Extract the lines from the material, starting with the one that contains "You are a computer-use" and going on through the one that contains "The width and", and reproduce them without any change.
----- Data for processing -----
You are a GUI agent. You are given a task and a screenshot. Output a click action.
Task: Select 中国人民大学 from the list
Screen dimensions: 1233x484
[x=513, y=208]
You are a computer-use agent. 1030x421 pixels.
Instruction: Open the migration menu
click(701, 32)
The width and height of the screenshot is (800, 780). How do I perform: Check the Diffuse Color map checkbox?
-----
----- Data for processing -----
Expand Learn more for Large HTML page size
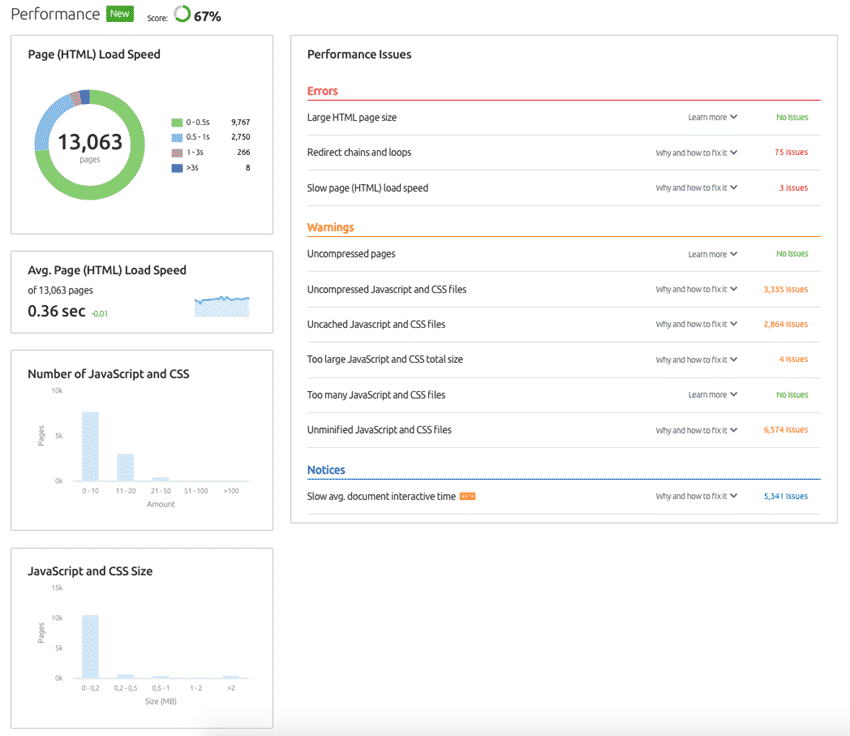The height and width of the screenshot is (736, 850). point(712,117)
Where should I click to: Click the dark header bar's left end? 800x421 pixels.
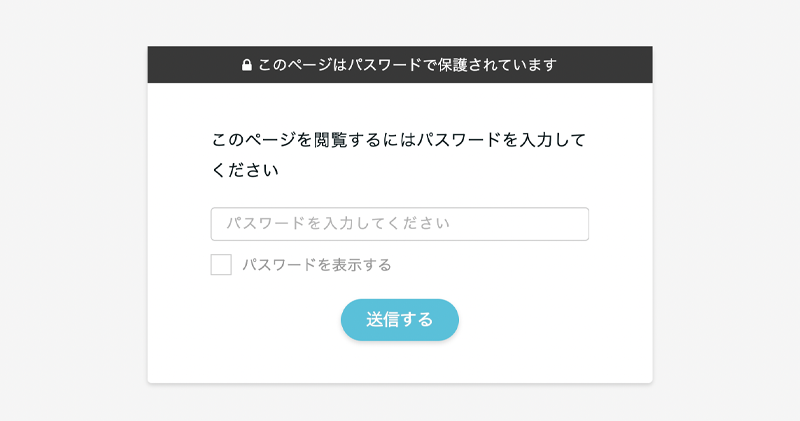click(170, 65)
-----
● Solution:
You are a computer-use agent. 1030x421 pixels.
Instruction: Open the migration menu
click(701, 32)
The width and height of the screenshot is (800, 780). How do I perform: Check the Diffuse Color map checkbox?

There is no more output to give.